> _REQUIREMENT 1_: Please rewrite everything from "Union Trust Bank (UTB), whose" down to "(approximately US$7.811 million)." in the Union Trust Bank text below, with "country" changed to "nation".
> _REQUIREMENT 2_: Where is the headquarters building of Union Trust Bank, according to the text below?

*** EXCERPT ***

Union Trust Bank (UTB), whose full name is Union Trust Bank Limited, is a commercial bank in Sierra Leone. It is licensed as a "commercial bank" by the Bank of Sierra Leone, the central bank and national banking regulator.

Overview
The bank, according to its website, is the only privately owned indigenous commercial bank in the country, as of May 2017. , the bank's total assets were valued at SLL:361.817 billion (approximately US$48.6 million), with shareholders' equity of SLL: 58.162 billion (approximately US$7.811 million).

History
UTB was founded in 1995 by Sierra Leonean individuals and corporations and was registered as a limited liability company. It began offering banking services following the issuance of a commercial banking license by the Bank of Sierra Leone. On 17 March 2017, the bank celebrated the opening of its headquarters building, on Howe Street, in Freetown, performed by Ernest Bai Koroma the president of Sierra Leone.

*** SUPPLIED MATERIAL ***

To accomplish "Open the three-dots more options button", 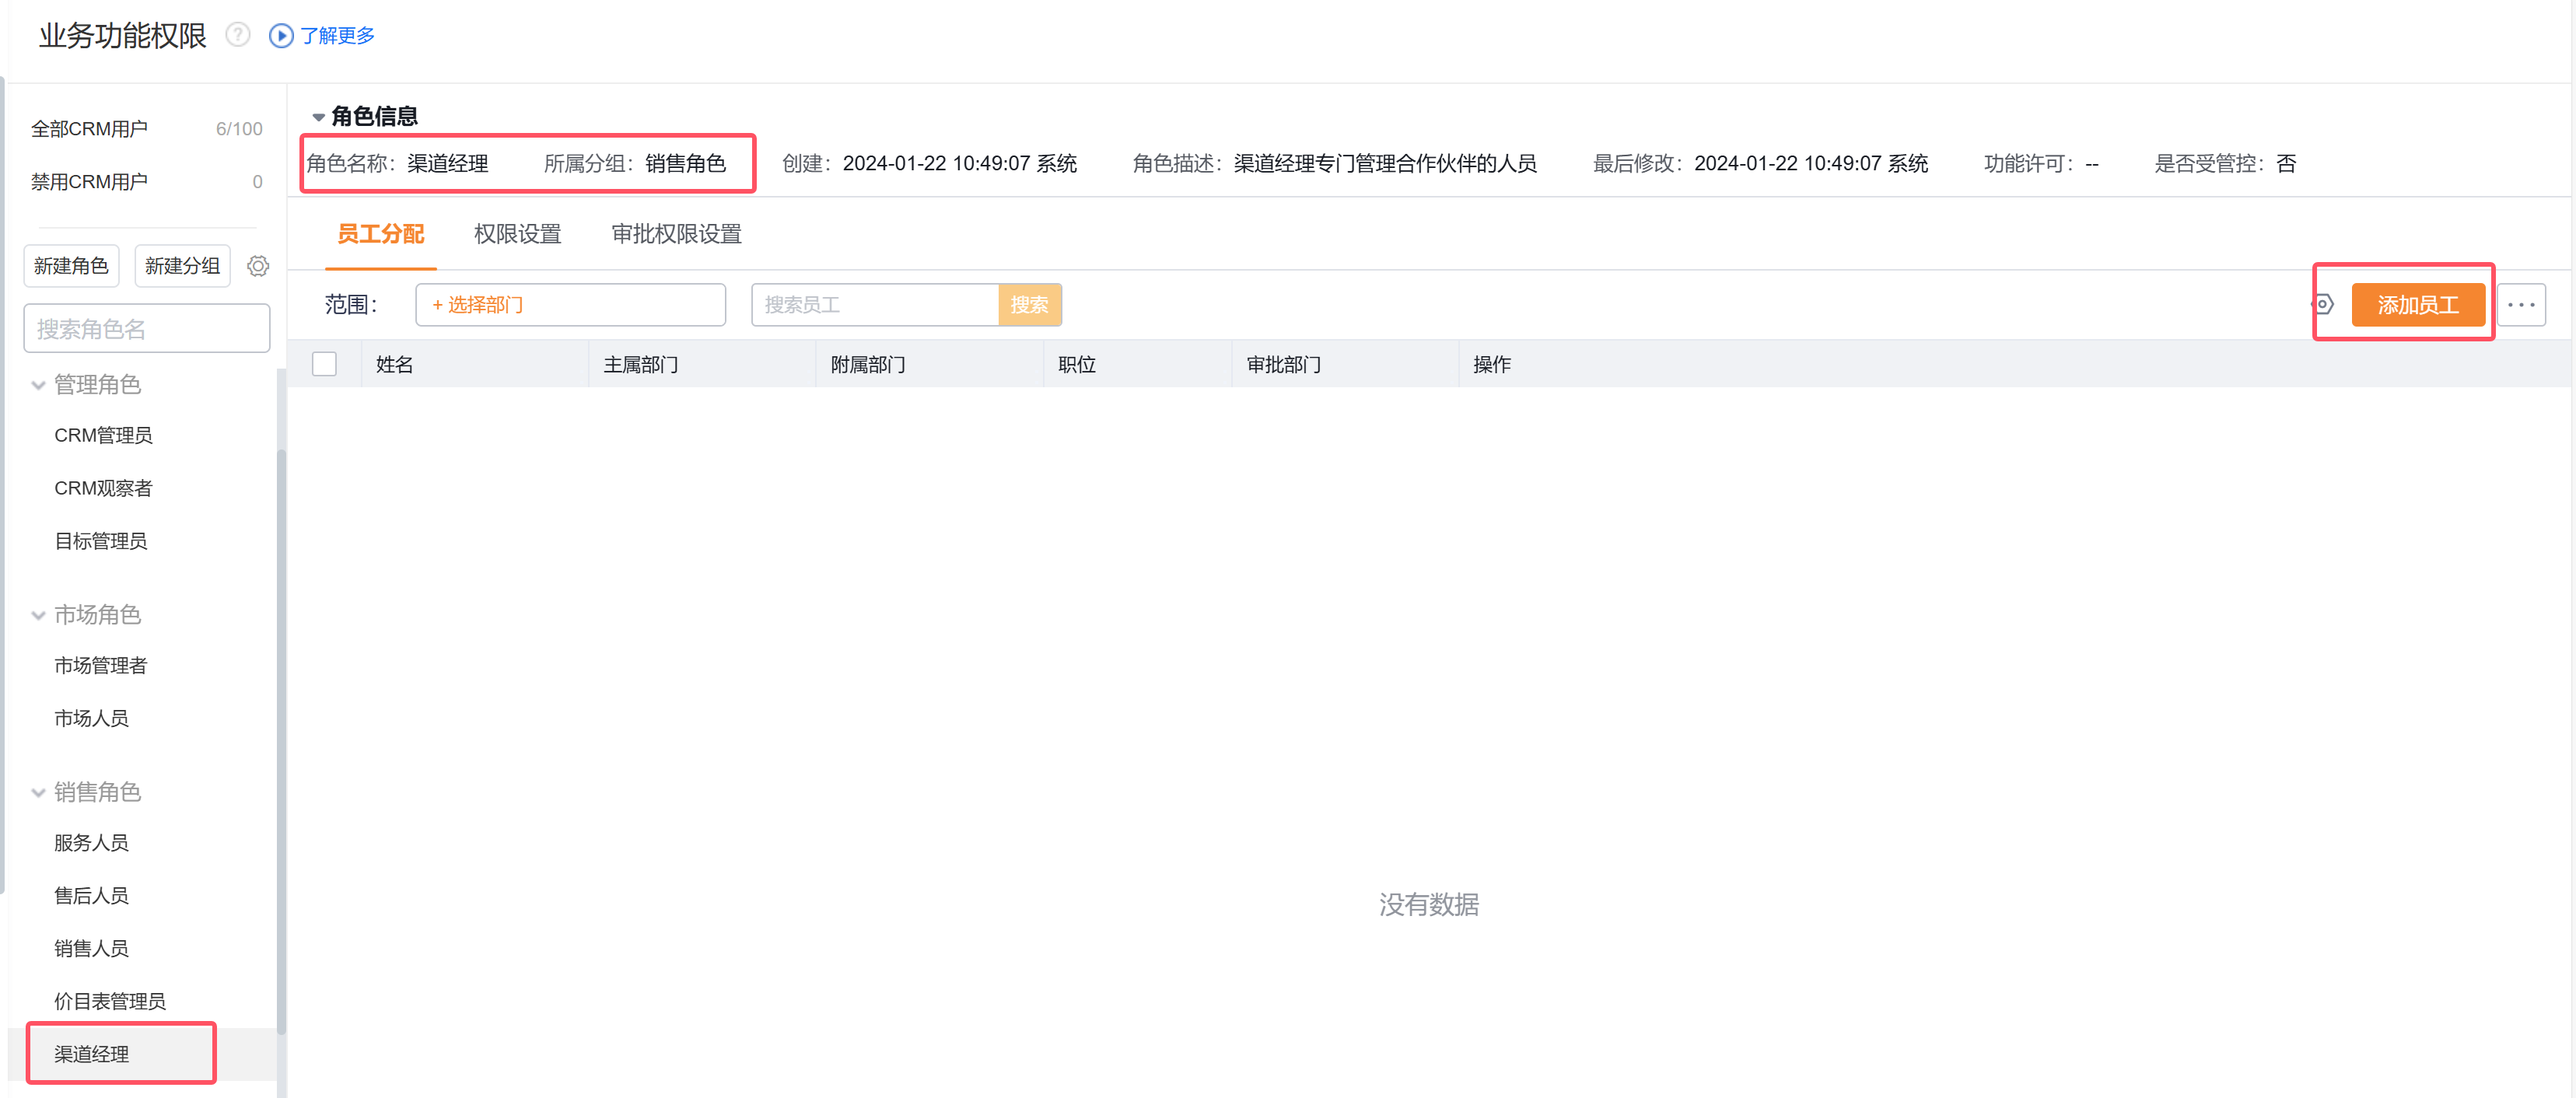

***

> _FULL SOLUTION 1_:
Union Trust Bank (UTB), whose full name is Union Trust Bank Limited, is a commercial bank in Sierra Leone. It is licensed as a "commercial bank" by the Bank of Sierra Leone, the central bank and national banking regulator.

Overview
The bank, according to its website, is the only privately owned indigenous commercial bank in the nation, as of May 2017. , the bank's total assets were valued at SLL:361.817 billion (approximately US$48.6 million), with shareholders' equity of SLL: 58.162 billion (approximately US$7.811 million).

> _FULL SOLUTION 2_: On Howe Street, in Freetown.